## What is being asked
From the line containing "1h (151, 441)" through the last line of the records below, each line is to be repeated exactly; pictures are to be omitted.

[Saved entries]
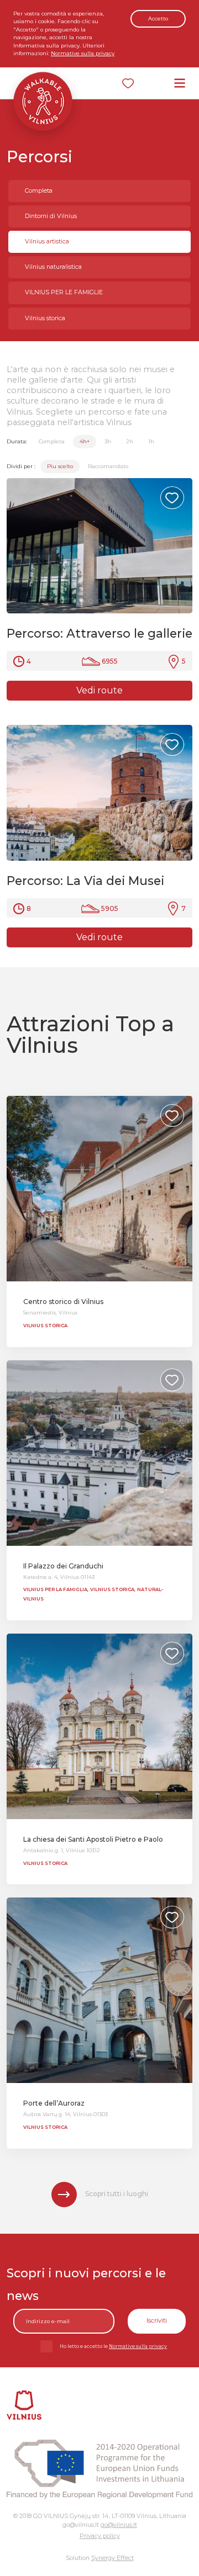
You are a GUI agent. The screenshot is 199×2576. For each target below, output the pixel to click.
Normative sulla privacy (82, 53)
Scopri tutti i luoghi (116, 2194)
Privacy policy (100, 2536)
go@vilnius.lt (119, 2525)
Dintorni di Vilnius (51, 216)
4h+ (85, 441)
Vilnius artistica (47, 241)
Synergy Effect (112, 2558)
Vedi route (99, 690)
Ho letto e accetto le (113, 2346)
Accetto (158, 18)
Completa (39, 190)
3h (107, 441)
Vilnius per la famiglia (55, 1589)
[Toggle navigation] (179, 83)
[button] (182, 545)
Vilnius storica (45, 318)
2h (129, 441)
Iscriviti (156, 2320)
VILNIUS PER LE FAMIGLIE (64, 292)
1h (151, 441)
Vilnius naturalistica (53, 267)
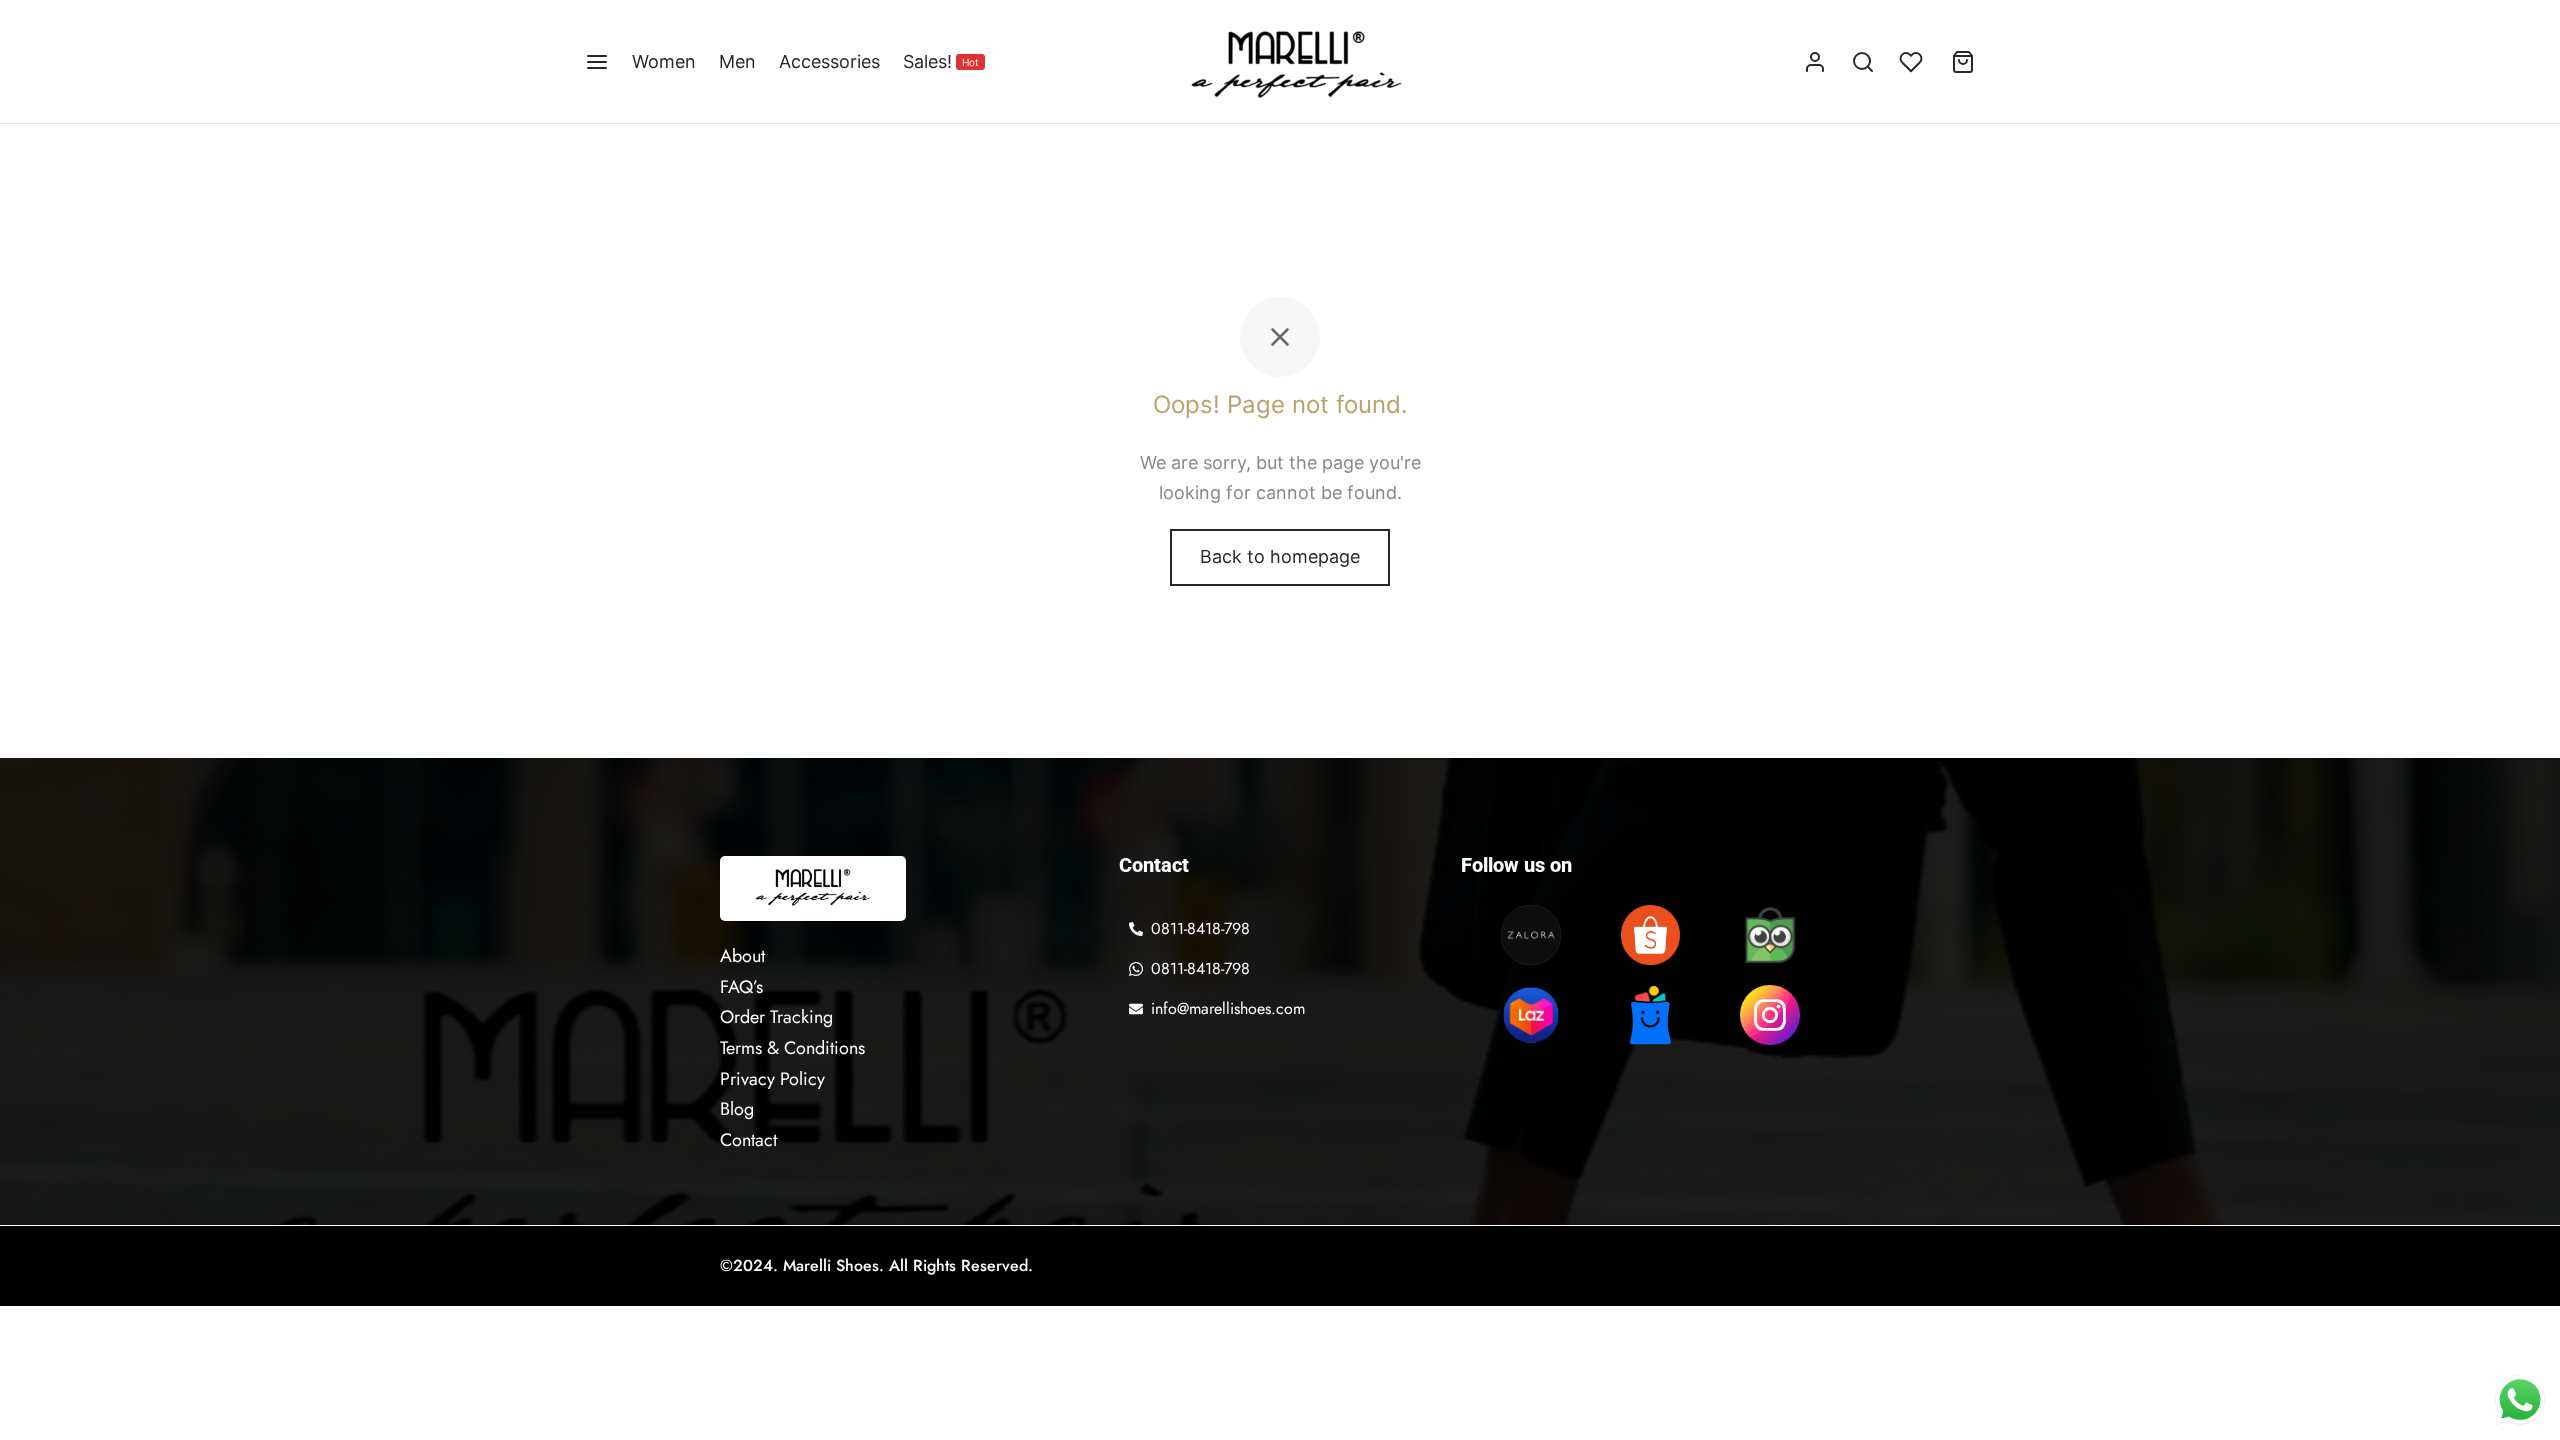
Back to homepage (1280, 556)
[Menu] (597, 62)
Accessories (829, 61)
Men (737, 61)
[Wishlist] (1913, 62)
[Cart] (1963, 62)
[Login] (1815, 62)
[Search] (1863, 62)
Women (664, 61)
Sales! (941, 61)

## Answer section
1h (151, 441)
Vilnius naturalistica (53, 267)
Back to homepage (1280, 556)
[Menu] (597, 62)
Accessories (829, 61)
Men (737, 61)
[Wishlist] (1913, 62)
[Cart] (1963, 62)
[Login] (1815, 62)
[Search] (1863, 62)
Women (664, 61)
Sales! (941, 61)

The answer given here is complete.